Chispas divinas en las bellezas de la naturaleza.
editado por Carlo Lapucci
RicConocer el mundo en el que vivimos es una de esas necesidades vitales para no existir como extraños en un entorno que poco a poco se vuelve hostil hacia nosotros.
El Señor, cuando colocó a Adán en la tierra, lo colocó en un jardín y le hizo reconocer a las criaturas para que les dieran un nombre (Génesis II, 19) y fueran amigos del nuevo ser de la Creación.
Hoy en día, los niños encuentran en los supermercados plantas y animales en las peores condiciones en las que se pueden encontrar: objetos alimenticios, arrancados de su entorno, ahora sin vida. Por eso, un rincón en el que encontramos un poco de la historia de la larga amistad, del conocimiento milenario, del espejo metafórico y muchas veces de la gran dignidad simbólica que algunas plantas tuvieron en determinadas épocas, puede recuperar algo de la conexión directa conocimiento de la naturaleza que, desde el comienzo de la revolución industrial, nos ha sido arrebatado lentamente.
Pocos saben por qué en los cuadros el Niño Jesús en brazos de la Virgen suele tener en la mano un fruto o una flor y piensan que se trata de una coincidencia. El melocotón, por ejemplo, representaba la verdad y como tal es símbolo de Cristo que dice de sí mismo: Yo soy el camino, la verdad, la vida.
El melocotonero (Amygdalus persica o Persica vulgaris, de las Rosáceas) es una planta de no gran altura, 4 - 5 metros, con hojas lanceoladas, que como dice su nombre es originaria de Persia, pero parece proceder de China.
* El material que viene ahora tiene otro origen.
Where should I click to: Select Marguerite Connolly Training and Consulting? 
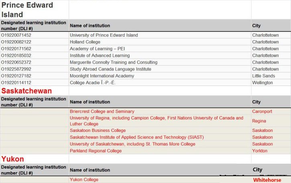113,62
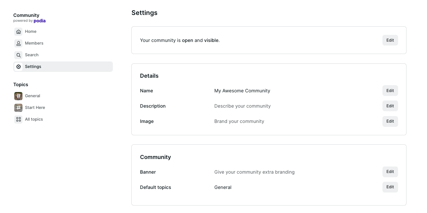Screen dimensions: 427x213
Task: Open the General topic hashtag thumbnail
Action: [x=19, y=96]
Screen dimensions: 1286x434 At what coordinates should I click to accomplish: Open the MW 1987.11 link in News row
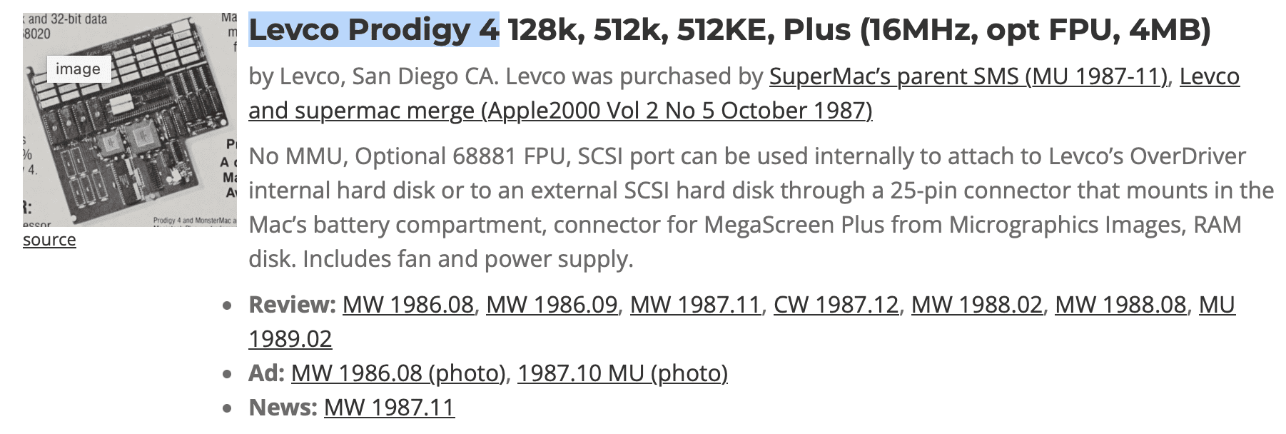[389, 408]
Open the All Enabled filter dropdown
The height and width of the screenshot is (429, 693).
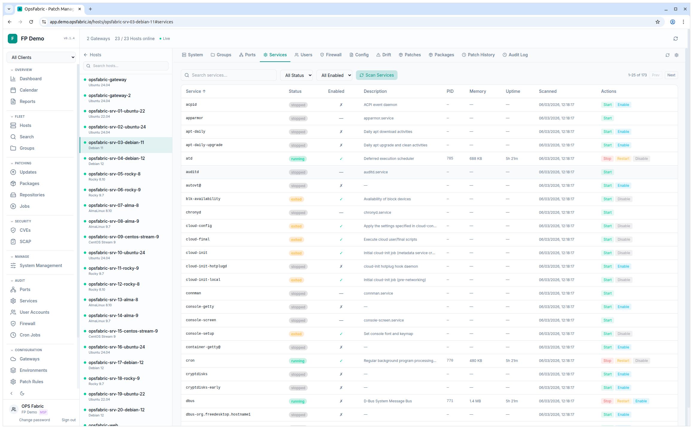coord(334,75)
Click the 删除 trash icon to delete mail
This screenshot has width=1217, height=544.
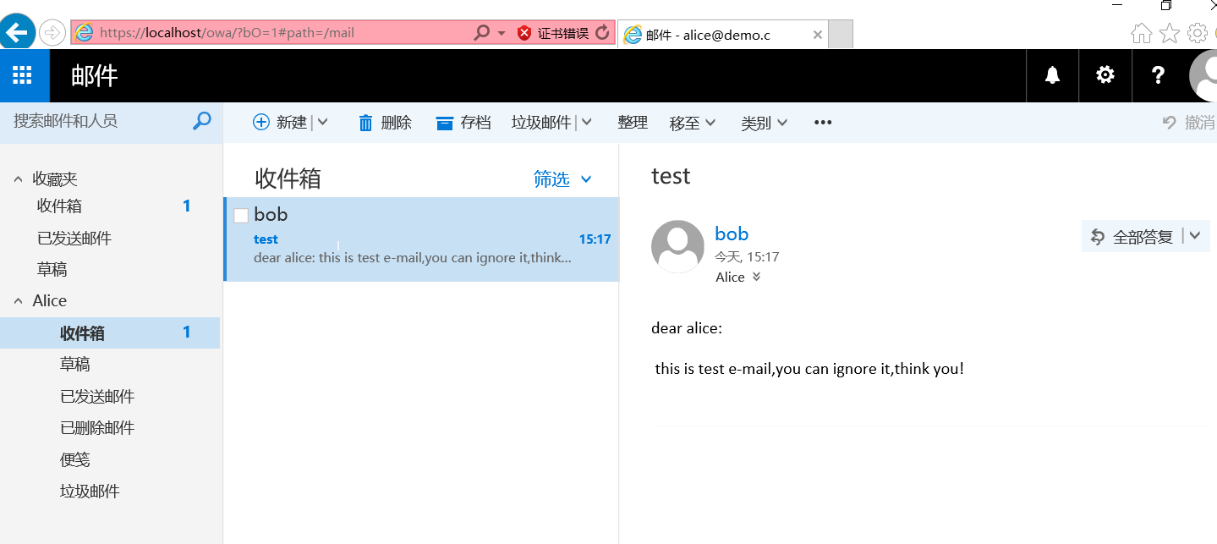pyautogui.click(x=364, y=122)
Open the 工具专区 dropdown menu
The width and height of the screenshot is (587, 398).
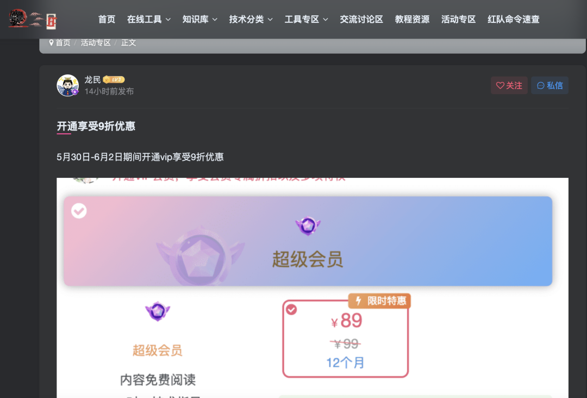tap(306, 19)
Se dice que fue traído a Grecia por la expedición oriental de Alejandro Magno. Se cultiva en muchos huertos y huertas, cerca de casas en terrenos que no se encuentran en climas severos. Porque arroja sus flores rosadas temprano cuando todavía está sin hojas al final del invierno, después de los almendros y albaricoqueros, generalmente en febrero-marzo, anuncia la Resurrección.
Los cristianos tomaron del paganismo la imagen del melocotón combinado con una hoja, utilizada en la iconografía para indicar la sinceridad de las palabras (el lenguaje: hoja) que provienen directamente del corazón (el fruto) y por tanto se convierte en signo de la Verdad. Plutarco advierte que la lengua combinada con el corazón simboliza la sinceridad de lo que se dice.
El fruto estaba consagrado a Harpócrates, el dios egipcio Horus a quien los griegos colocaban en su Olimpo como dios del Silencio. De hecho, fue representado como un niño con un dedo delante de la boca en un gesto que lo invitaba a guardar silencio, a callar los secretos, a controlar la lengua, a meditar. El asterigma se colocaba a menudo en las salas del monasterio donde se debía observar el silencio.